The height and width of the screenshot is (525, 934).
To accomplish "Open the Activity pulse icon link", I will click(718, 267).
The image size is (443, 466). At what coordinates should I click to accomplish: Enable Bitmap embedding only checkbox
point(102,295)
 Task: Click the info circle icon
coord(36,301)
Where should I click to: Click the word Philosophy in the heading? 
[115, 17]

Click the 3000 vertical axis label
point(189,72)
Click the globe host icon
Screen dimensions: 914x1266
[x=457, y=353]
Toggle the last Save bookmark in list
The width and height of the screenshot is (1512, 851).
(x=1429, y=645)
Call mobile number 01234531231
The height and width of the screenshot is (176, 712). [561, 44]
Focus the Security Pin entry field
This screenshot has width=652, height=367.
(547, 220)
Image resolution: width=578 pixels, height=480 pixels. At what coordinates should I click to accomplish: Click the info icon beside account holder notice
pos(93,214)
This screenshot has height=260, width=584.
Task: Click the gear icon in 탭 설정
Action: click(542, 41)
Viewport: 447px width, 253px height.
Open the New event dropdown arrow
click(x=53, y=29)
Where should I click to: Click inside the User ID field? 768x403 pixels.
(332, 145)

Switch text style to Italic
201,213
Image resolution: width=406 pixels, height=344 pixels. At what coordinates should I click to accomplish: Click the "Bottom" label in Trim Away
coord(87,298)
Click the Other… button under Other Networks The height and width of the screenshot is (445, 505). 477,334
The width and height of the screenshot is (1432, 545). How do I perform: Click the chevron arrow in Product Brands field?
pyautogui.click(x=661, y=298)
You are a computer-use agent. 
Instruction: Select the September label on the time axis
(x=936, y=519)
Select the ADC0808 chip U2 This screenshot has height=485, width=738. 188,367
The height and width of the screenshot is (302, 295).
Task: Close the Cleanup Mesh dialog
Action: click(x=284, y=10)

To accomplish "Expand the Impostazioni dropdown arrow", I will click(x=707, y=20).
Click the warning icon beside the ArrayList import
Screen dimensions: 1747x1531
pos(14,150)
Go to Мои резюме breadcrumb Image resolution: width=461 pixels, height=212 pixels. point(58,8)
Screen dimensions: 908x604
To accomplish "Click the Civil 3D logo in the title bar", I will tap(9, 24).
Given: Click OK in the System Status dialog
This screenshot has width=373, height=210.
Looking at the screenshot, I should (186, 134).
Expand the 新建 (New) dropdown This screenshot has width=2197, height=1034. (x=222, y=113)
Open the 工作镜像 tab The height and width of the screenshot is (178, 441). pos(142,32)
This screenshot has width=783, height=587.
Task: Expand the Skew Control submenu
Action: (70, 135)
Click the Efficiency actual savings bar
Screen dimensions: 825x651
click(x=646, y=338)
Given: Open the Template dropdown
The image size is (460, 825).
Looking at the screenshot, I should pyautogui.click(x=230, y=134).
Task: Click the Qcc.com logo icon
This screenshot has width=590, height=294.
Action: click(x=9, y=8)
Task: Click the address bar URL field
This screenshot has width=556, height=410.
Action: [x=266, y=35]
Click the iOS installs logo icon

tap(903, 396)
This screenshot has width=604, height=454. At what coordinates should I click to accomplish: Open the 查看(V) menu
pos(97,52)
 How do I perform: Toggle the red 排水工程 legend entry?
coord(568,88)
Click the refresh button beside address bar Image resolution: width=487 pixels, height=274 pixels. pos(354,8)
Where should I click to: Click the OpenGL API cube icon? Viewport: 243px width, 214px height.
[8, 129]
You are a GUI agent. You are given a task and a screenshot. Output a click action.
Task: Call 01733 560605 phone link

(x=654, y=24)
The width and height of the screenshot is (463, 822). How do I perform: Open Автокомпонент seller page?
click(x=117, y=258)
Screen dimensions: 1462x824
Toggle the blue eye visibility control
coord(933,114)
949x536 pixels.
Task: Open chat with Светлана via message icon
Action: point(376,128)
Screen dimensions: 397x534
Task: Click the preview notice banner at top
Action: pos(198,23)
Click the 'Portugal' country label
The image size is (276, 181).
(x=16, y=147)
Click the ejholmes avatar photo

--*--

◆ **Set problem**
List every line in the material above that contains the word "dimensions", copying each line in full.

◆ **Solution for this problem**
Screen dimensions: 914x1266
Screen dimensions: 1747x1531
Screen dimensions: 908x604
Screen dimensions: 825x651
Screen dimensions: 1462x824
Screen dimensions: 397x534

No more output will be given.